A recurrent theme in her work include the lives of Jewish women and girls and Jewish tradition in the face of modernity.

Kadya Molodowsky, the author of Yiddish children’s poems that were very popular in pre-war Poland, also wrote acclaimed poetry for adults. Among the recurrent themes in her work were the lives of Jewish women and girls and Jewish tradition in the face of modernity.

For Mother’s Day, we bring you two poems she wrote in 1925 about her mother, both translated into English by Kathryn Hellerstein in her book, Paper Bridges: Selected Poems of Kadya Molodowsky.

In a tribute to the poet, the Jewish women’s magazine Lillith published an article by Yiddish literature scholar Sheva Zucker that includes the poems in the original Yiddish, the English transliteration and a short biography of the poet.
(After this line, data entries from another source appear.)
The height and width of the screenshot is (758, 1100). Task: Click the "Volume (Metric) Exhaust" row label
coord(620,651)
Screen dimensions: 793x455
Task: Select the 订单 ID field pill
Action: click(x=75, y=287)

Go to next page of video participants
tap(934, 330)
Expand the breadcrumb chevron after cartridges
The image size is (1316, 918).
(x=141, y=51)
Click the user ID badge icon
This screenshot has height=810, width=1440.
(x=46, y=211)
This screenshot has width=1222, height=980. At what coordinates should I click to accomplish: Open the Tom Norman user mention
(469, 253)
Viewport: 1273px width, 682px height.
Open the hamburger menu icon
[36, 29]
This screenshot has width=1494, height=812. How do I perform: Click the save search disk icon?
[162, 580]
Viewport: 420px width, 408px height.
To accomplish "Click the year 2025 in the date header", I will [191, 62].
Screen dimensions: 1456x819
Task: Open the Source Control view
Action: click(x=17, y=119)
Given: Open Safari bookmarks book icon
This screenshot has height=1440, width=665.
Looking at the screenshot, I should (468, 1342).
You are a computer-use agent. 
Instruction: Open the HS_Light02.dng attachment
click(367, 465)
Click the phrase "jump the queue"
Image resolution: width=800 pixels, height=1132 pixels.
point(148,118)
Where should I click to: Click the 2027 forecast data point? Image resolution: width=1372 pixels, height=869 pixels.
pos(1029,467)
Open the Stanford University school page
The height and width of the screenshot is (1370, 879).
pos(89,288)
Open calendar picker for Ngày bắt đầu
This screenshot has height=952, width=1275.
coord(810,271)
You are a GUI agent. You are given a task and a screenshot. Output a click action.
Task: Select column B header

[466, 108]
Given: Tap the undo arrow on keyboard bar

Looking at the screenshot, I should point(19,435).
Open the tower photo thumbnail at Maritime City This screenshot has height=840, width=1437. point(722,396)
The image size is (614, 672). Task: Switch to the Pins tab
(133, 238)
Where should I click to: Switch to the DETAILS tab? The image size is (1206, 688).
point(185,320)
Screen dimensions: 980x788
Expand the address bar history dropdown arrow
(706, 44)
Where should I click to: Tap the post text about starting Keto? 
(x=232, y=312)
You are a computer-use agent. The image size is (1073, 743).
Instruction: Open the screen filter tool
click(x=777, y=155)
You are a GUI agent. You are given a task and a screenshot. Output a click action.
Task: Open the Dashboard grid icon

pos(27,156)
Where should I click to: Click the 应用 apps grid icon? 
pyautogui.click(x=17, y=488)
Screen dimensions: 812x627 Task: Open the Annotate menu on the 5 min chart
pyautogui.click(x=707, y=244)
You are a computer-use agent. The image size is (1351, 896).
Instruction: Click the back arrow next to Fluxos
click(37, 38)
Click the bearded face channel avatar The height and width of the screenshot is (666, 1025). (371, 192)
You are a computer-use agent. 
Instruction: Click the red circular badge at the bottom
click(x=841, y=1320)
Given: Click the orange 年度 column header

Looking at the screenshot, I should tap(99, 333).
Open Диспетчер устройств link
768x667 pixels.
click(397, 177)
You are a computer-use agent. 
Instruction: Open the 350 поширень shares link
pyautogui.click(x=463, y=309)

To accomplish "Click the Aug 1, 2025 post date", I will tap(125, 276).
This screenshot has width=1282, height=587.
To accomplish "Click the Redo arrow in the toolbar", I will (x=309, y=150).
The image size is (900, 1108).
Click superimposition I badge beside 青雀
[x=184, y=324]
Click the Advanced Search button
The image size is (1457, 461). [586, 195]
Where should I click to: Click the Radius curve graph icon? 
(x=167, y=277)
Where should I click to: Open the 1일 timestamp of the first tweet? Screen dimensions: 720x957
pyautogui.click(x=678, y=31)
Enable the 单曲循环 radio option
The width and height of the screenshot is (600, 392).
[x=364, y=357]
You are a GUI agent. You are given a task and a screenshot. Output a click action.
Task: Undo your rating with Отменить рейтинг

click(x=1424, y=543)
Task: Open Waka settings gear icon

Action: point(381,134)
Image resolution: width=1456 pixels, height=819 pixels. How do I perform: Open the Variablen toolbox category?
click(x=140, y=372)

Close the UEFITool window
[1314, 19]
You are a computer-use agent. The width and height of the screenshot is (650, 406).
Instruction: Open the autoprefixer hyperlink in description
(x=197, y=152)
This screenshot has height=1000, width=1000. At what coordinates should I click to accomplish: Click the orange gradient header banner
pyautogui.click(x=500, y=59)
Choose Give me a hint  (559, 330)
If you understand Yiddish, you can hear Zucker reading other poems about mothers at her blog “Candles of Song.”

 

Women-Poems

by Kadya Molodowsky

The women of our family will come to me in dreams at night and say:
Modestly we carried a pure blood across generations,
Bringing it to you like well-guarded wine from the kosher
Cellars of our hearts.
And one woman will say:
I am an abandoned wife, left when my cheeks
Were two ruddy apples still fixed on the tree,
And I clenched my white teeth throughout lonely nights of waiting.
And I will go meet these grandmothers, saying:
Like winds of the autumn, your lives’
Withered melodies chase after me.
And you come to meet me
Only where streets are in darkness,
And where only shadows lie:
And why should this blood without blemish
Be my conscience, like a silken thread
Bound upon my brain,
And my life a page plucked from a holy book,
The first line torn?

VIII

Nights when I’m awake
And one by one my past days come
To place themselves before my eyes,
My mother’s life come to me.
And her emaciated hands
Wrapped in modest nightgown sleeves
Are like a God-fearing script on white parchment
And the words of Hamapil are angry
Like fiery coals quenched by her quiet plea,
And they shrivel her mouth
Like a withered plum.
And her tears come drop by drop like a stingy drizzle.

And now that I myself am a woman,
And walk, clad in brown silk
With my head bare
And my throat naked,
And now that my own life’s misfortune has hunted me down
Like a crow falling upon a chick,
Often my room is lit up all night,
And I hold my hands, reproaches, over my head,
And my lips recite a quiet, simple
Plea to God.
And tears come drop by drop like a stingy drizzle.